WHAT THE TASK ASKS –
The answer must consist of every line in the records that contains the word "will".

........

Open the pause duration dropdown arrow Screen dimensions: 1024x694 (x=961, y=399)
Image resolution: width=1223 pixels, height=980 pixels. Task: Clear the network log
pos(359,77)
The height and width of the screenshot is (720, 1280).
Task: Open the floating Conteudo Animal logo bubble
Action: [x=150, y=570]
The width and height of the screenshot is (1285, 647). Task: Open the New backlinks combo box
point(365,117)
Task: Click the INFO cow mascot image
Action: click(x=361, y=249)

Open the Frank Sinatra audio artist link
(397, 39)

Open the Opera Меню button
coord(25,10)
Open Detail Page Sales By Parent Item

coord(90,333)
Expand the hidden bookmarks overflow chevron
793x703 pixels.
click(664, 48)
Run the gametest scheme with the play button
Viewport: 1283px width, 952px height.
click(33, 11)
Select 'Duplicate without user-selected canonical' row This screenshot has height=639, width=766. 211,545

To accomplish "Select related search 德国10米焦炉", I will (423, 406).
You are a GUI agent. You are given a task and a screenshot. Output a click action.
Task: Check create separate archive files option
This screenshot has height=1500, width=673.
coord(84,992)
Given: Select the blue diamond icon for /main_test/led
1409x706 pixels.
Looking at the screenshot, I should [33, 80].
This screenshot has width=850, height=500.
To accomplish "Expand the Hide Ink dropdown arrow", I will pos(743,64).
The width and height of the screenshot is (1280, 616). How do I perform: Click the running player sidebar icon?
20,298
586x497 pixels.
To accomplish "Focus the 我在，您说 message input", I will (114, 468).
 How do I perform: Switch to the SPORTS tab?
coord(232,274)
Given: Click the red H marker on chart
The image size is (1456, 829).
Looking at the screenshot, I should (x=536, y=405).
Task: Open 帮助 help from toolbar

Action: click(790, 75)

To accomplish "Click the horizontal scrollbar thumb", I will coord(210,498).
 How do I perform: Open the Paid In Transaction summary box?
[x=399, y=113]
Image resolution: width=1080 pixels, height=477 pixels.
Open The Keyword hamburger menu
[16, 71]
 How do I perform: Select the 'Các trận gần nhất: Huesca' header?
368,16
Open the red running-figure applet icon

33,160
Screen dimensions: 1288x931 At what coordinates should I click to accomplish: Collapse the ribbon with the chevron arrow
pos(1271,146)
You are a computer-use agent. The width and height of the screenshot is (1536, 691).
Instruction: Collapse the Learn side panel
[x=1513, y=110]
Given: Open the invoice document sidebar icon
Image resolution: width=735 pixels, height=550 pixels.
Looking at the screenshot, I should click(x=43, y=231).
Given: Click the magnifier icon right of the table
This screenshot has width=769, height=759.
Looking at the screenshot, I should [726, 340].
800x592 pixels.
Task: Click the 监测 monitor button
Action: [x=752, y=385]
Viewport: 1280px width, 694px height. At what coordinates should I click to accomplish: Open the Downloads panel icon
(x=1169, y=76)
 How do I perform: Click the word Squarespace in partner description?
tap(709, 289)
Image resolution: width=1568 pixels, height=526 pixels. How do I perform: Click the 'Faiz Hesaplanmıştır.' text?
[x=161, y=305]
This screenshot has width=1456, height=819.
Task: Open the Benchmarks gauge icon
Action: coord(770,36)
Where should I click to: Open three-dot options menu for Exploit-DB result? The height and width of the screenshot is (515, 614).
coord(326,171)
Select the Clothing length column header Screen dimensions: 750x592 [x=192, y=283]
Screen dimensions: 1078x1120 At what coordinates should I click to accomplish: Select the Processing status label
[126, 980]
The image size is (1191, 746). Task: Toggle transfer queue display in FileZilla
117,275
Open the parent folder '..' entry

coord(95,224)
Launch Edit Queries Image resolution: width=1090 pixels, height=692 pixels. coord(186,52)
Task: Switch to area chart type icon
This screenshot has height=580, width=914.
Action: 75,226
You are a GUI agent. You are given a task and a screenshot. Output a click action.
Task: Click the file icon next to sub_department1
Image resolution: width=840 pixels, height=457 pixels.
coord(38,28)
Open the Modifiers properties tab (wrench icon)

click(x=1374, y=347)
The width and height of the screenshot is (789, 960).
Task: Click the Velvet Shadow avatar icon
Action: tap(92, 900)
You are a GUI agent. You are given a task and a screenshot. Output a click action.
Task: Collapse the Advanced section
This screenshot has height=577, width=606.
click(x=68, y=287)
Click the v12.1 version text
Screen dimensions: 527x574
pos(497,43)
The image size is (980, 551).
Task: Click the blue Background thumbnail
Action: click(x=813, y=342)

........

COMPLETED TASK –
To accomplish "Select related search 德国10米焦炉", I will (423, 406).
To accomplish "Expand the Hide Ink dropdown arrow", I will pos(743,64).
To accomplish "Focus the 我在，您说 message input", I will (114, 468).
To accomplish "Click the horizontal scrollbar thumb", I will coord(210,498).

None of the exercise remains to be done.